Dataset excerpt
□ □ □
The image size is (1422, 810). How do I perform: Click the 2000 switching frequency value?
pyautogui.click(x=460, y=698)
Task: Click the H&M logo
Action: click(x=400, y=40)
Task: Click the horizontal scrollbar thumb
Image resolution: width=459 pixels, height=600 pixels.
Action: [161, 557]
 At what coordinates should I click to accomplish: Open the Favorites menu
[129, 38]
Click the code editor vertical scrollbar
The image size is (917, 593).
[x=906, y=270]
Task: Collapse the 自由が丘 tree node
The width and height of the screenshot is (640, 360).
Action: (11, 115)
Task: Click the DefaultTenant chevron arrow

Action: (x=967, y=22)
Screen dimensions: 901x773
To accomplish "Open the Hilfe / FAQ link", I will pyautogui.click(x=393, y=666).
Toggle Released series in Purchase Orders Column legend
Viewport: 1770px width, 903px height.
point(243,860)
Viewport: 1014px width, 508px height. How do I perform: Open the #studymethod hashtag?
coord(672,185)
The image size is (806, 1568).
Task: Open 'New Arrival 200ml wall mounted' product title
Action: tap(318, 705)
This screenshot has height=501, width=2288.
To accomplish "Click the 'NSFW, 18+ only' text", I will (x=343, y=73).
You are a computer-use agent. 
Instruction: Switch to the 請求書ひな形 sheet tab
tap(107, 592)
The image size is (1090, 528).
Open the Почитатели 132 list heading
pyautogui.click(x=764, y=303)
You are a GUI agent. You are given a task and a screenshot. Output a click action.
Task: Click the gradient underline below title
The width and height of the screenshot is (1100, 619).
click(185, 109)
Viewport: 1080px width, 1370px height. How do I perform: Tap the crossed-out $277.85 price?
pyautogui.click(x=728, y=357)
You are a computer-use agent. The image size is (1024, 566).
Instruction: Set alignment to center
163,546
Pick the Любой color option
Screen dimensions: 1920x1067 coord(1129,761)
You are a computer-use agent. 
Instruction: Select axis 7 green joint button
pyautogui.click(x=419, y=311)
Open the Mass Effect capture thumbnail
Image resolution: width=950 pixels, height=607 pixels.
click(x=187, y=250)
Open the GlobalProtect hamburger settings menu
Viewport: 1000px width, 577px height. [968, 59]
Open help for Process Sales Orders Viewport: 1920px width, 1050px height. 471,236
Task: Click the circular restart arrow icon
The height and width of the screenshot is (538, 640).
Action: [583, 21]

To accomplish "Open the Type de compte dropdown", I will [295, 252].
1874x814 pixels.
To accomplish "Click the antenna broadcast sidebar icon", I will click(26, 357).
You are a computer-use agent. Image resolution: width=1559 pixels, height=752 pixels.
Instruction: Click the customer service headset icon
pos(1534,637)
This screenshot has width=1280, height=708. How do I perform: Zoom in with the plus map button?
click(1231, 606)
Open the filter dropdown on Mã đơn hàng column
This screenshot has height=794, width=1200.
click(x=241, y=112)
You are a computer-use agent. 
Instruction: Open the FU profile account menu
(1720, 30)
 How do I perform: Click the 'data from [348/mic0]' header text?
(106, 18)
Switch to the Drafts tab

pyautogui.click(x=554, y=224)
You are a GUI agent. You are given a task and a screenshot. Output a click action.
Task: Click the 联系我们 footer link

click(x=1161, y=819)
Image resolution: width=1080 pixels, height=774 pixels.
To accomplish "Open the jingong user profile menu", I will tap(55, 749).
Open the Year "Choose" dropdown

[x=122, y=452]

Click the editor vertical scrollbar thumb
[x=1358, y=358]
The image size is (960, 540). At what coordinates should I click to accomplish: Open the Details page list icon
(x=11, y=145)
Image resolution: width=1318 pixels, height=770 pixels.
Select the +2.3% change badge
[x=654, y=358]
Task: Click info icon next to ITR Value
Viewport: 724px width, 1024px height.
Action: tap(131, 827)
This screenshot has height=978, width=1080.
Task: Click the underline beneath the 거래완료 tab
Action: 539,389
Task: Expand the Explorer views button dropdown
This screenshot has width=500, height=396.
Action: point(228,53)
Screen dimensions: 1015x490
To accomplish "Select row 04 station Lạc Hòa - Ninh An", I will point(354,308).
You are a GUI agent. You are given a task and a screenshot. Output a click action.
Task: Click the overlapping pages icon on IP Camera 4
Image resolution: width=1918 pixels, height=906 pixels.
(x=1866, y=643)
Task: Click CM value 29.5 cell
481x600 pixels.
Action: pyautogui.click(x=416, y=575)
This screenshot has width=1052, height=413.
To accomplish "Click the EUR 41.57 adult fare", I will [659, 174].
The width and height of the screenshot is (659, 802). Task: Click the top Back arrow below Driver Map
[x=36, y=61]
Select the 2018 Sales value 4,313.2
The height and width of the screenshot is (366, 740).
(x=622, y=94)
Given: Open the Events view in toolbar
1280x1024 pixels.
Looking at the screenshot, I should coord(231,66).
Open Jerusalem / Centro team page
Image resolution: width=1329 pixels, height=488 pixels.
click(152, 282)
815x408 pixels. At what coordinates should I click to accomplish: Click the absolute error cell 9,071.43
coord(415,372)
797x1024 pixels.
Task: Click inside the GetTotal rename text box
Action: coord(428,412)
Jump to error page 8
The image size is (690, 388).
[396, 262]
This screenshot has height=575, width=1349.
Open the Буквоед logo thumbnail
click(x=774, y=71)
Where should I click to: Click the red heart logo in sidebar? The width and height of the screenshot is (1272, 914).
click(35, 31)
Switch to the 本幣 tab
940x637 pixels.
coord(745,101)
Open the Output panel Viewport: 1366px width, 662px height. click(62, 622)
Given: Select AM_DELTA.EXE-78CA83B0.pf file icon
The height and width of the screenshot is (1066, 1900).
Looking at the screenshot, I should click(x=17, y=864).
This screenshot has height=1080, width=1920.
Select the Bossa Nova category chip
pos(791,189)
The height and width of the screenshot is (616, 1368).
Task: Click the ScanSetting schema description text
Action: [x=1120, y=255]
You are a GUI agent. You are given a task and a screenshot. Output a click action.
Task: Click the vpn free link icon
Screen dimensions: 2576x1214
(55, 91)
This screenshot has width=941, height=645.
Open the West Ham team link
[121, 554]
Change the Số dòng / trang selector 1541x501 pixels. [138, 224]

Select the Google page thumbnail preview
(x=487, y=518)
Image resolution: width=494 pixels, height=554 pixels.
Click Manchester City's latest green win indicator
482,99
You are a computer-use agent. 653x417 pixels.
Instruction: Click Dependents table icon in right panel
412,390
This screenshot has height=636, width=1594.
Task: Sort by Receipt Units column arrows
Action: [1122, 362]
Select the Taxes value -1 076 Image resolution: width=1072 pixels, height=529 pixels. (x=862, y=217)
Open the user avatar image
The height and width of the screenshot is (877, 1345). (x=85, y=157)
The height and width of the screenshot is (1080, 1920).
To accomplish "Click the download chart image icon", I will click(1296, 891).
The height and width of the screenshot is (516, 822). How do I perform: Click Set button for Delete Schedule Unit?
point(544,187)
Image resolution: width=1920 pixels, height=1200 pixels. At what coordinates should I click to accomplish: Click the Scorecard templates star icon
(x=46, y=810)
□ □ □
* [Problem statement]: Put "Goal" in place of "Instruction" throughout the lines above, and leave everything else unchanged.

* [Solution below]:
The image size is (1422, 810). How do I perform: Click the 2000 switching frequency value?
pyautogui.click(x=460, y=698)
Task: Click the H&M logo
Action: click(x=400, y=40)
Task: Click the horizontal scrollbar thumb
Image resolution: width=459 pixels, height=600 pixels.
Action: [161, 557]
 At what coordinates should I click to accomplish: Open the Favorites menu
[129, 38]
Click the code editor vertical scrollbar
The image size is (917, 593).
[x=906, y=270]
Task: Collapse the 自由が丘 tree node
The width and height of the screenshot is (640, 360).
Action: (11, 115)
Task: Click the DefaultTenant chevron arrow

Action: (x=967, y=22)
Screen dimensions: 901x773
To accomplish "Open the Hilfe / FAQ link", I will pyautogui.click(x=393, y=666).
Toggle Released series in Purchase Orders Column legend
Viewport: 1770px width, 903px height.
point(243,860)
Viewport: 1014px width, 508px height. How do I perform: Open the #studymethod hashtag?
coord(672,185)
The image size is (806, 1568).
Task: Open 'New Arrival 200ml wall mounted' product title
Action: tap(318, 705)
This screenshot has height=501, width=2288.
To accomplish "Click the 'NSFW, 18+ only' text", I will (x=343, y=73).
You are a computer-use agent. 
Goal: Switch to the 請求書ひな形 sheet tab
tap(107, 592)
The image size is (1090, 528).
Open the Почитатели 132 list heading
pyautogui.click(x=764, y=303)
You are a GUI agent. You are given a task and a screenshot. Output a click action.
Task: Click the gradient underline below title
The width and height of the screenshot is (1100, 619).
click(185, 109)
Viewport: 1080px width, 1370px height. How do I perform: Tap the crossed-out $277.85 price?
pyautogui.click(x=728, y=357)
You are a computer-use agent. The image size is (1024, 566).
Goal: Set alignment to center
163,546
Pick the Любой color option
Screen dimensions: 1920x1067 coord(1129,761)
You are a computer-use agent. 
Goal: Select axis 7 green joint button
pyautogui.click(x=419, y=311)
Open the Mass Effect capture thumbnail
Image resolution: width=950 pixels, height=607 pixels.
click(x=187, y=250)
Open the GlobalProtect hamburger settings menu
Viewport: 1000px width, 577px height. [968, 59]
Open help for Process Sales Orders Viewport: 1920px width, 1050px height. 471,236
Task: Click the circular restart arrow icon
The height and width of the screenshot is (538, 640).
Action: [583, 21]

To accomplish "Open the Type de compte dropdown", I will [295, 252].
1874x814 pixels.
To accomplish "Click the antenna broadcast sidebar icon", I will click(26, 357).
You are a computer-use agent. Image resolution: width=1559 pixels, height=752 pixels.
Goal: Click the customer service headset icon
pos(1534,637)
This screenshot has width=1280, height=708. How do I perform: Zoom in with the plus map button?
click(1231, 606)
Open the filter dropdown on Mã đơn hàng column
This screenshot has height=794, width=1200.
click(x=241, y=112)
You are a computer-use agent. 
Goal: Open the FU profile account menu
(1720, 30)
 How do I perform: Click the 'data from [348/mic0]' header text?
(106, 18)
Switch to the Drafts tab

pyautogui.click(x=554, y=224)
You are a GUI agent. You are given a task and a screenshot. Output a click action.
Task: Click the 联系我们 footer link

click(x=1161, y=819)
Image resolution: width=1080 pixels, height=774 pixels.
To accomplish "Open the jingong user profile menu", I will tap(55, 749).
Open the Year "Choose" dropdown

[x=122, y=452]

Click the editor vertical scrollbar thumb
[x=1358, y=358]
The image size is (960, 540). At what coordinates should I click to accomplish: Open the Details page list icon
(x=11, y=145)
Image resolution: width=1318 pixels, height=770 pixels.
Select the +2.3% change badge
[x=654, y=358]
Task: Click info icon next to ITR Value
Viewport: 724px width, 1024px height.
Action: tap(131, 827)
This screenshot has height=978, width=1080.
Task: Click the underline beneath the 거래완료 tab
Action: 539,389
Task: Expand the Explorer views button dropdown
This screenshot has width=500, height=396.
Action: point(228,53)
Screen dimensions: 1015x490
To accomplish "Select row 04 station Lạc Hòa - Ninh An", I will point(354,308).
You are a GUI agent. You are given a task and a screenshot. Output a click action.
Task: Click the overlapping pages icon on IP Camera 4
Image resolution: width=1918 pixels, height=906 pixels.
(x=1866, y=643)
Task: Click CM value 29.5 cell
481x600 pixels.
Action: pyautogui.click(x=416, y=575)
This screenshot has width=1052, height=413.
To accomplish "Click the EUR 41.57 adult fare", I will [659, 174].
The width and height of the screenshot is (659, 802). Task: Click the top Back arrow below Driver Map
[x=36, y=61]
Select the 2018 Sales value 4,313.2
The height and width of the screenshot is (366, 740).
(x=622, y=94)
Given: Open the Events view in toolbar
1280x1024 pixels.
Looking at the screenshot, I should coord(231,66).
Open Jerusalem / Centro team page
Image resolution: width=1329 pixels, height=488 pixels.
click(152, 282)
815x408 pixels. At what coordinates should I click to accomplish: Click the absolute error cell 9,071.43
coord(415,372)
797x1024 pixels.
Task: Click inside the GetTotal rename text box
Action: coord(428,412)
Jump to error page 8
The image size is (690, 388).
[396, 262]
This screenshot has height=575, width=1349.
Open the Буквоед logo thumbnail
click(x=774, y=71)
Where should I click to: Click the red heart logo in sidebar? The width and height of the screenshot is (1272, 914).
click(35, 31)
Switch to the 本幣 tab
940x637 pixels.
coord(745,101)
Open the Output panel Viewport: 1366px width, 662px height. click(62, 622)
Given: Select AM_DELTA.EXE-78CA83B0.pf file icon
The height and width of the screenshot is (1066, 1900).
Looking at the screenshot, I should click(x=17, y=864).
This screenshot has height=1080, width=1920.
Select the Bossa Nova category chip
pos(791,189)
The height and width of the screenshot is (616, 1368).
Task: Click the ScanSetting schema description text
Action: [x=1120, y=255]
You are a GUI agent. You are given a task and a screenshot. Output a click action.
Task: Click the vpn free link icon
Screen dimensions: 2576x1214
(55, 91)
This screenshot has width=941, height=645.
Open the West Ham team link
[121, 554]
Change the Số dòng / trang selector 1541x501 pixels. [138, 224]

Select the Google page thumbnail preview
(x=487, y=518)
Image resolution: width=494 pixels, height=554 pixels.
Click Manchester City's latest green win indicator
482,99
You are a computer-use agent. 653x417 pixels.
Goal: Click Dependents table icon in right panel
412,390
This screenshot has height=636, width=1594.
Task: Sort by Receipt Units column arrows
Action: [1122, 362]
Select the Taxes value -1 076 Image resolution: width=1072 pixels, height=529 pixels. (x=862, y=217)
Open the user avatar image
The height and width of the screenshot is (877, 1345). (x=85, y=157)
The height and width of the screenshot is (1080, 1920).
To accomplish "Click the download chart image icon", I will click(1296, 891).
The height and width of the screenshot is (516, 822). How do I perform: Click Set button for Delete Schedule Unit?
point(544,187)
Image resolution: width=1920 pixels, height=1200 pixels. At what coordinates should I click to accomplish: Click the Scorecard templates star icon
(x=46, y=810)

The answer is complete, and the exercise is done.